Котенок будто только и ждал этого, притаившись под кроватью. Он прыгнул, и будущие Севины шахматные часы разлетелись по всей комнате.
– Об этих часах мы еще поговорим! – грозно сказал отец.
И началось…
Отец утверждал, что, если Сева не возьмется за ум, он вырастет неучем, которому даже метлу дворника не доверят, не говоря уже о штурвале самолета. Сева уже не раз слышал и о метле, и о штурвале, поэтому молча прошел к столу и открыл учебник.
– Кроме лягушек у нас встречаются и другие земноводные, – прочел Сева вслух вялым голосом. Со страниц книги пялились на него лягушки и головастики с длинными хвостами среди красивых озерных растений.
– Так какие меры прикажешь к тебе применять, лоботряс несчастный? – продолжал отец.
– Очень широко распространены жабы. Их легко отличить по грубой коже… По грубой коже… – промямлил Сева, искоса поглядывая на отца.
«И кто во всем виноват? – грустно думал он. – Ну, конечно же, Пал Палыч! Небось, Ксения Антоновна ни одной двойки не поставила. А этот – сразу… Ну, зачем ему, Севе Бубликову, знать: есть у червяка кровь или нету? Зачем изучать лягушек и каких-то там жаб, и прыгающих, и летающих, если на них даже смотреть противно? А ведь какие-то чудаки охотятся за ними по всему свету, по болотам лазают… Ах, как интересно!
Поскорей бы школу закончить! Пока ты в школе, все могут тобой командовать: и учителя, и совет дружины, и родители. И все знают, чем ты должен интересоваться, а чем – нет. Один ты не знаешь.

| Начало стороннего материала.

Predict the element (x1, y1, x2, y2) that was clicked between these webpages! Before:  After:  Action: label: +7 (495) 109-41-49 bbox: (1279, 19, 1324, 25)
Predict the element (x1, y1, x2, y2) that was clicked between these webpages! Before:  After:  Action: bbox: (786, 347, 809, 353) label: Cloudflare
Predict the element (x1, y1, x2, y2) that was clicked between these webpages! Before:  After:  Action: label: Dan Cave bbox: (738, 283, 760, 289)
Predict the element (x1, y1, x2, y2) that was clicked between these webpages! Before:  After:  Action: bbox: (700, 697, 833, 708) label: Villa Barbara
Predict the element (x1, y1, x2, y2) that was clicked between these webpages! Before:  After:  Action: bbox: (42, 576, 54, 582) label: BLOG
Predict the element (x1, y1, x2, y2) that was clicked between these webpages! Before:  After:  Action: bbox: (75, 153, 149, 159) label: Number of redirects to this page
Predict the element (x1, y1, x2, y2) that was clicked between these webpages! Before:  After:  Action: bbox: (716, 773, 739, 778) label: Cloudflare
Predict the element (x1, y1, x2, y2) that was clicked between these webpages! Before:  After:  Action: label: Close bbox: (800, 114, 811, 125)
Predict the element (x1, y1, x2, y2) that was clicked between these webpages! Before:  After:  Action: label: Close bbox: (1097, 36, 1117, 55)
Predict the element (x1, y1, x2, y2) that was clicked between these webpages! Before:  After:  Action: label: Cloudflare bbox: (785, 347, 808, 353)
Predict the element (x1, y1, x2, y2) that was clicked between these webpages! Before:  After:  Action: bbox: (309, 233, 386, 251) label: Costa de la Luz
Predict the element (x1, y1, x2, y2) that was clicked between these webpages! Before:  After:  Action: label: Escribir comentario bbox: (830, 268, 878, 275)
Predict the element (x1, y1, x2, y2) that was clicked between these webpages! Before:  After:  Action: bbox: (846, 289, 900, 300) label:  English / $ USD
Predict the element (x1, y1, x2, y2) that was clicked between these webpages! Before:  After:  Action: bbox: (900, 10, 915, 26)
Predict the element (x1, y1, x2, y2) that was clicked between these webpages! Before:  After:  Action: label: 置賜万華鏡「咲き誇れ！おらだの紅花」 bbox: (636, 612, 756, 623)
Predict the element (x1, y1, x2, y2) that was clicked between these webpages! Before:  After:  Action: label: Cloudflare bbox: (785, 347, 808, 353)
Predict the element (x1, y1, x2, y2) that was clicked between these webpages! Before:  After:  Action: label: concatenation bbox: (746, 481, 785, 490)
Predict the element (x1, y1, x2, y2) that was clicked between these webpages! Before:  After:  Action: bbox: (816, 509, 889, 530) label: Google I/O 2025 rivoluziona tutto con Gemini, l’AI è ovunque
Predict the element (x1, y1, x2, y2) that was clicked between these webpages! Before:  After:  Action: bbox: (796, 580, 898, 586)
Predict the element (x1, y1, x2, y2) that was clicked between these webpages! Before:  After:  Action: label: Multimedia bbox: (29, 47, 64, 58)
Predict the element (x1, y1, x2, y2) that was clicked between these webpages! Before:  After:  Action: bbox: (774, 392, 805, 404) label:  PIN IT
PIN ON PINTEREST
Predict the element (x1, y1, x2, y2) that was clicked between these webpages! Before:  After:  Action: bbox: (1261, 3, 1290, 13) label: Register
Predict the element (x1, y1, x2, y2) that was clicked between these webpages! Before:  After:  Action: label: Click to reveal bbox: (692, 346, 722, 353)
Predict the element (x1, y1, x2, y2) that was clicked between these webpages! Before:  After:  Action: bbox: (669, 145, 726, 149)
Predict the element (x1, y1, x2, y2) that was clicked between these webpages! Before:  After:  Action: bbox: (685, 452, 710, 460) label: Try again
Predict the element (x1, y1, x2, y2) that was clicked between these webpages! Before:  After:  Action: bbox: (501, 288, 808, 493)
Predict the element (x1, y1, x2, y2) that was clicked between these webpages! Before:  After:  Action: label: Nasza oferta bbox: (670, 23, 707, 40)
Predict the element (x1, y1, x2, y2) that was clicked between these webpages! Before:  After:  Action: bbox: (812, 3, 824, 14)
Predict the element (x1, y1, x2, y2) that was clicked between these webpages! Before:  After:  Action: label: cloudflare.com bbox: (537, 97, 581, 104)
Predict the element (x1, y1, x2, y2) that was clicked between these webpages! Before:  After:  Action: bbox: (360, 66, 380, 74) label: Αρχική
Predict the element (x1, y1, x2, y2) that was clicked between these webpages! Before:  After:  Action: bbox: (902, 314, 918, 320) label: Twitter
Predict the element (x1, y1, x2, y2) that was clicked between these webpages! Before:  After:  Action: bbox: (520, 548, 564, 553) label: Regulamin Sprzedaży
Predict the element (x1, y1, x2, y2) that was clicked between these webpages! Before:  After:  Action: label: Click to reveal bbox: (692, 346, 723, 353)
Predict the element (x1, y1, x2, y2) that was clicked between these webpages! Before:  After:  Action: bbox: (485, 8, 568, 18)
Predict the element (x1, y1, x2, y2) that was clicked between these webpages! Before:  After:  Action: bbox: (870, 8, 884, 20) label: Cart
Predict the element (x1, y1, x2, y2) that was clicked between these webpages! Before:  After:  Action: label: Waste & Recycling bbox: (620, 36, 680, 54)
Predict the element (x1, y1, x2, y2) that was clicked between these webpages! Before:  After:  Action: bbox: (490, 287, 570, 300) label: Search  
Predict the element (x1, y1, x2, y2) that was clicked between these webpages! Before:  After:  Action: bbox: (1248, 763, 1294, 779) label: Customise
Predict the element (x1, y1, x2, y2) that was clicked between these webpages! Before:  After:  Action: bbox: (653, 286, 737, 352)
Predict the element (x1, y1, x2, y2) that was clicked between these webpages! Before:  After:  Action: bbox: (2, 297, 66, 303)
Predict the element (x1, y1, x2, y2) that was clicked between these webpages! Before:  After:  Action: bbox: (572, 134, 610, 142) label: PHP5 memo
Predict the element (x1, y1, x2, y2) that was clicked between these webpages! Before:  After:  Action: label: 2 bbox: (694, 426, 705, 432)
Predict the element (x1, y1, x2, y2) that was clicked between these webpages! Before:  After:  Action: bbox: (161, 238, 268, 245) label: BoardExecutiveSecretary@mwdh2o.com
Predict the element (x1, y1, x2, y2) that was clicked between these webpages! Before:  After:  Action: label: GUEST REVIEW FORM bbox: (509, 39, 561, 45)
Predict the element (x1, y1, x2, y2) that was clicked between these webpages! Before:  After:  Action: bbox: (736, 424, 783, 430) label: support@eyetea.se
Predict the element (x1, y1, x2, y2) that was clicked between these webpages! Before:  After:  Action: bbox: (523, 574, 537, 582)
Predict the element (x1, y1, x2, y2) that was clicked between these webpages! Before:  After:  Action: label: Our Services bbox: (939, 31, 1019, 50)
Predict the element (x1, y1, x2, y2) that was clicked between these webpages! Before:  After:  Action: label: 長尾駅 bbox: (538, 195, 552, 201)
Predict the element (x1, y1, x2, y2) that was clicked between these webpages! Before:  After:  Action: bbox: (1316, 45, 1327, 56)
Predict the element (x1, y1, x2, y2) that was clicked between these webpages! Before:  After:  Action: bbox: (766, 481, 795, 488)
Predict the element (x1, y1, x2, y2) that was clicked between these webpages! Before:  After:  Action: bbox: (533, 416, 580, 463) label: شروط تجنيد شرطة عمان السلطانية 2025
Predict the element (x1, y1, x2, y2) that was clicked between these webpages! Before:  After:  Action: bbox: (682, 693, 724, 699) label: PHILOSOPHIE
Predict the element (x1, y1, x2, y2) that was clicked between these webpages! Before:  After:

И если тебе, вместо того чтобы зубрить зоологию, хочется заняться каким-то настоящим делом, так и жди неприятностей. Ну, ничего, он им докажет!»
Что придется «доказывать», Сева пока не придумал. Он только чувствовал: что-то обязательно переменится в его жизни.
А события шли своим чередом – ни быстрее, ни медленнее. На соседней улице заселяли новый дом, и Севе было видно через окно, как суетились будущие жильцы возле подъездов, словно муравьи в муравейнике.
Солнце, празднуя новоселье, дарило каждому окну по веселой вечерней заре, которая разбивалась о стекла и сыпалась розовыми искрами и на проезжающие трамваи, и на Севино плохое настроение.